### DOCUMENT:
#####

The program then processes each real input or output event in chronological order, as they actually occur in reality. The program repeatedly steps through the real input and output events using the modelling system's NextInputOutputEvent method/subroutine. Each call of this method/subroutine tells the modelling system that the main program has moved onto the next input event or output event, which should now become the current event.
For each input or output event the program needs to know whether it is an input event or an output event. This is done by using the modelling system's IsOutputEvent method/subroutine, which returns true if the current event is an output event and false if it is an input event.
If the current event is an input event then there is an actual input to collect from the outside world. This is done by the modelling system's GetActualInput method/subroutine. After the input is acquired the modelling system is informed of what value it had so that it can modify its predictions for future input events and output events accordingly. This "fixing" is done by using the modelling system's DoInputOutputEvent method/subroutine.

#####

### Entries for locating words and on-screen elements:
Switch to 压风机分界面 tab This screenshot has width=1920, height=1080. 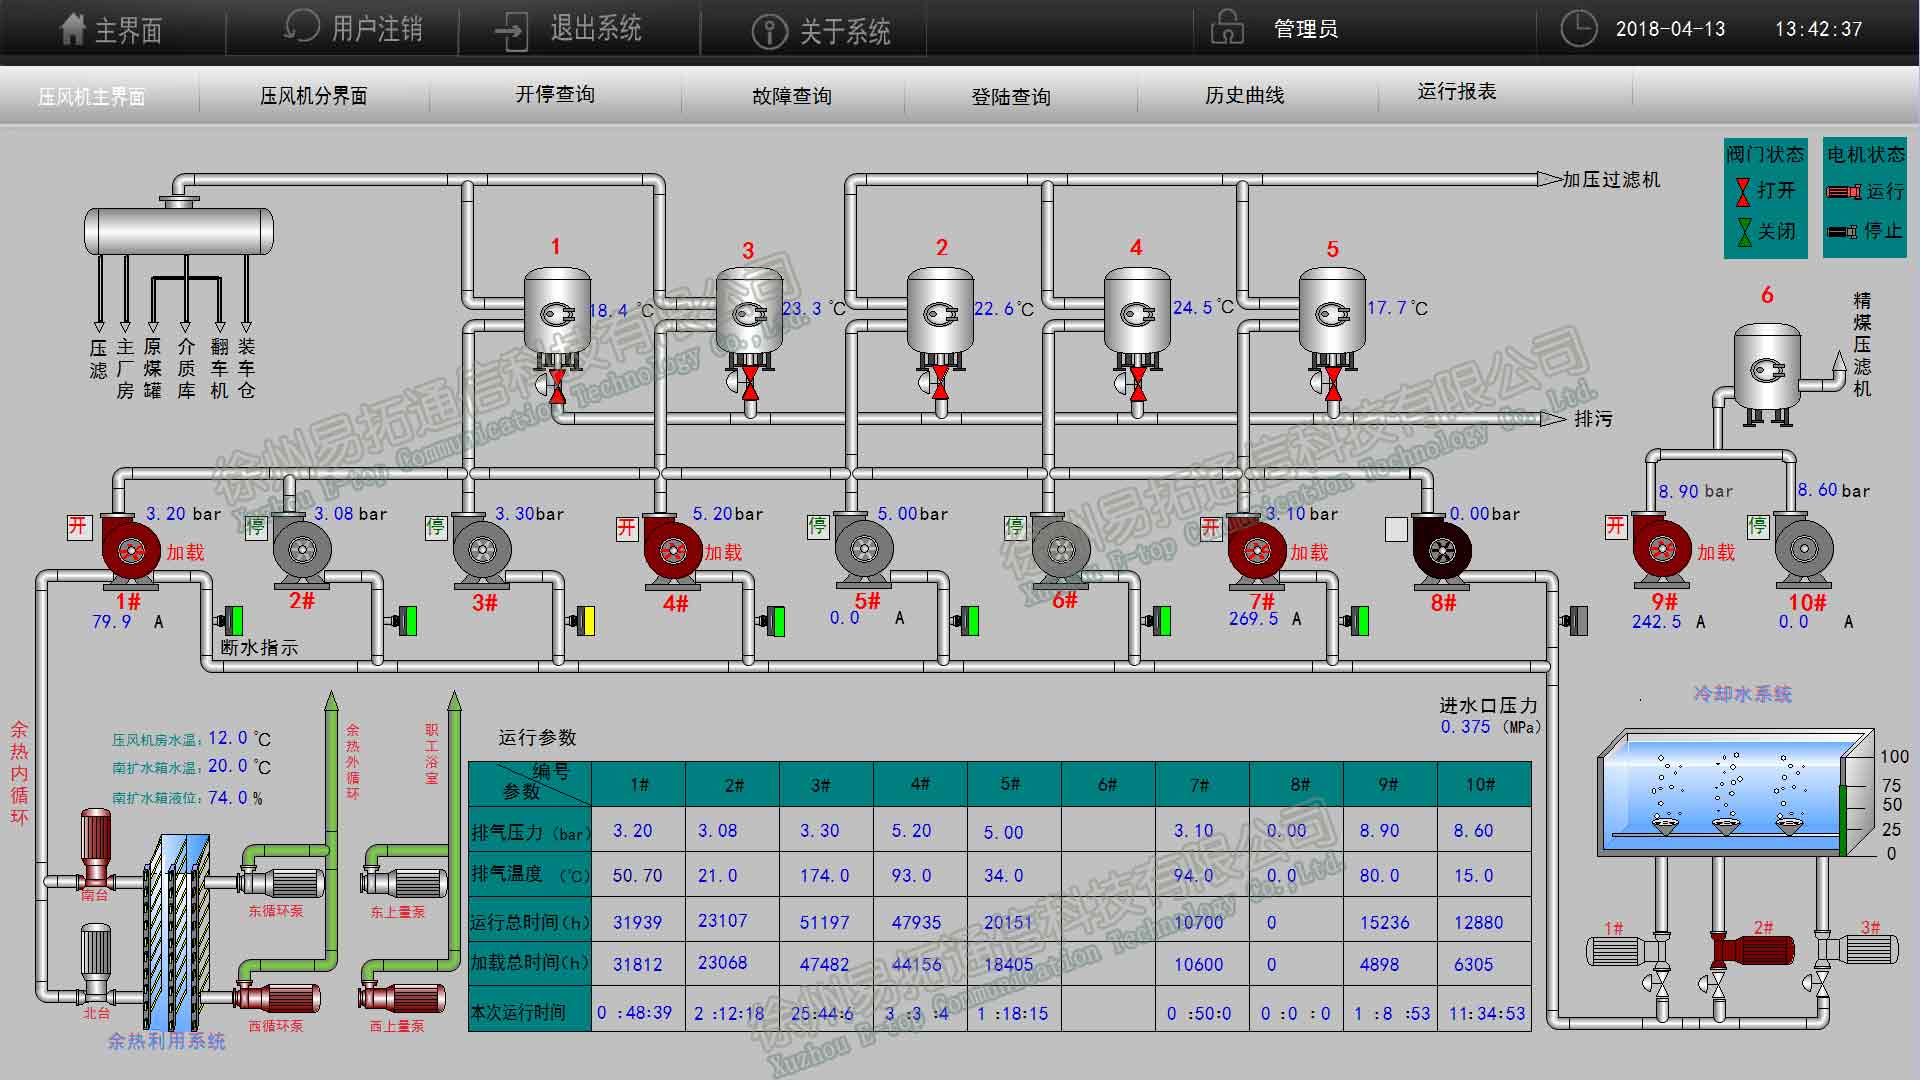313,96
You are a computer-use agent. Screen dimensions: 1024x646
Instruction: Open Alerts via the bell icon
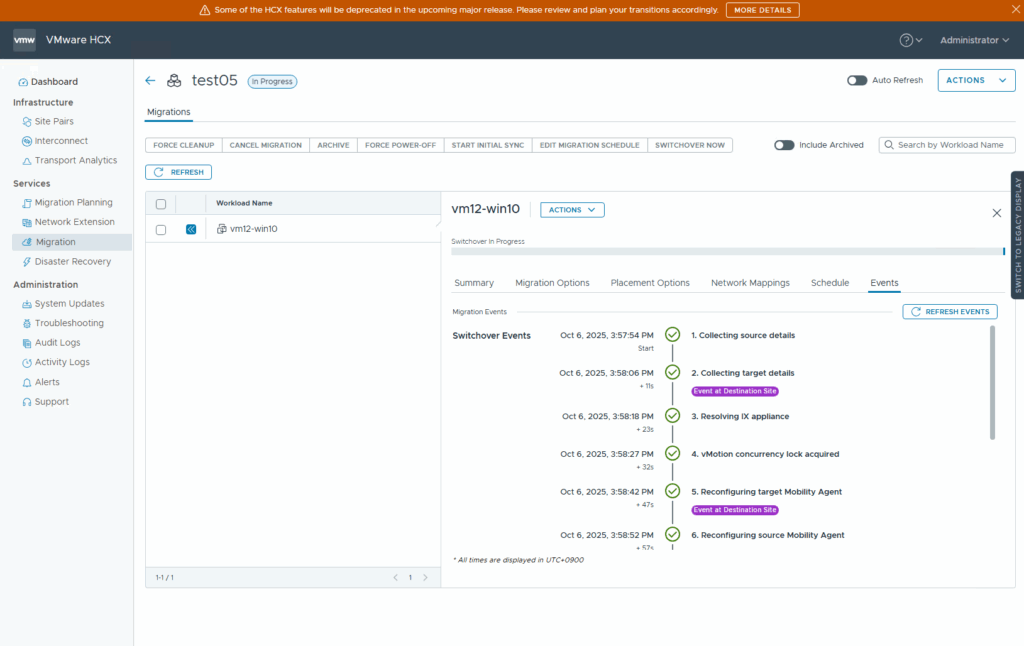pos(27,382)

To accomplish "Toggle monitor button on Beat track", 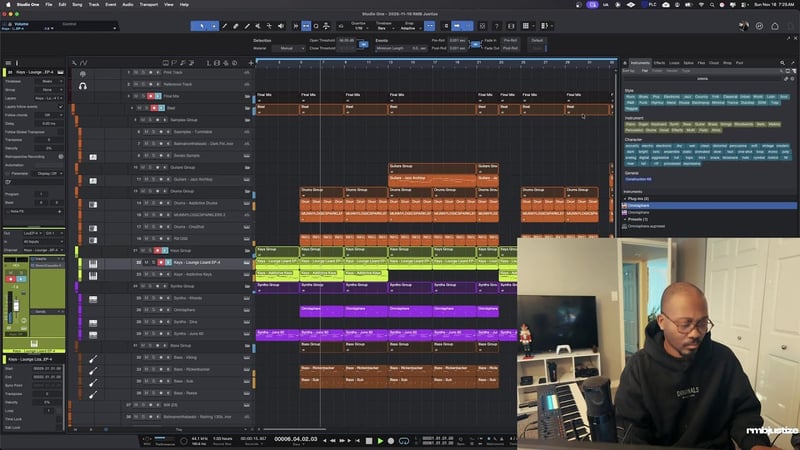I will pyautogui.click(x=160, y=107).
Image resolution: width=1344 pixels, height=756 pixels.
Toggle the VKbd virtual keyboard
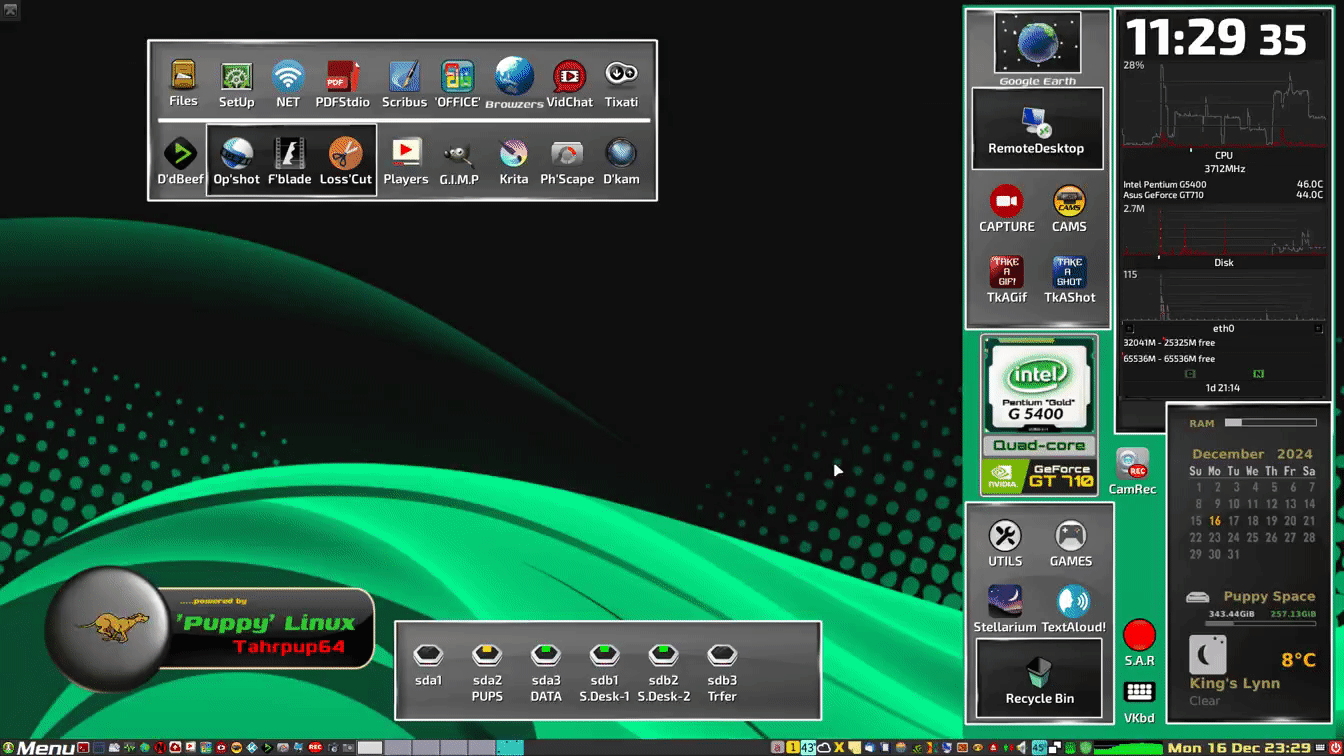point(1139,700)
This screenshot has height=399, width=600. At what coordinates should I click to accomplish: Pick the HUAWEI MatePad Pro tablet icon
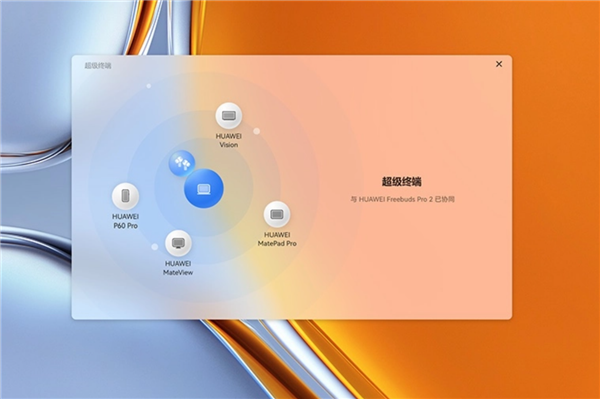(x=277, y=214)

#####

### WHAT NEEDS TO BE DONE:
Continue the text above about how the program steps through the modelling system's input and output events, starting after its final sentence.

### TASK OUTPUT:
If the current event is an output event then the AI system needs to decide what output to make. This is the whole reason for use of planning as modelling. The system uses the output vectoring system's main method/subroutine GetSelectedOutput to determine the optimum output to make. This returns the optimum output - "0" or "1". This output will need to be made in the outside world, but only if it is not a prioritization control output: prioritization control outputs are special pseudo-outputs that only have an effect on the model itself. The program uses the modelling system's IsPrioritizationControl method/subroutine to check if the current event is a prioritization control output and only if this is not the case is the output sent to the outside world using the modelling system's MakeActualOutput method/subroutine. An important feature of planning as modelling is that the system's predictions are based on observation of its inputs and its own outputs. Therefore, regardless of whether this output is a prioritization control output or not, the modelling system is told what its value is - "0" or "1" - using the modelling system's DoInputOutputEvent method/subroutine - just as when dealing with an input. This method/subroutine will also deal with the application of prioritization control, should this be a prioritization control output.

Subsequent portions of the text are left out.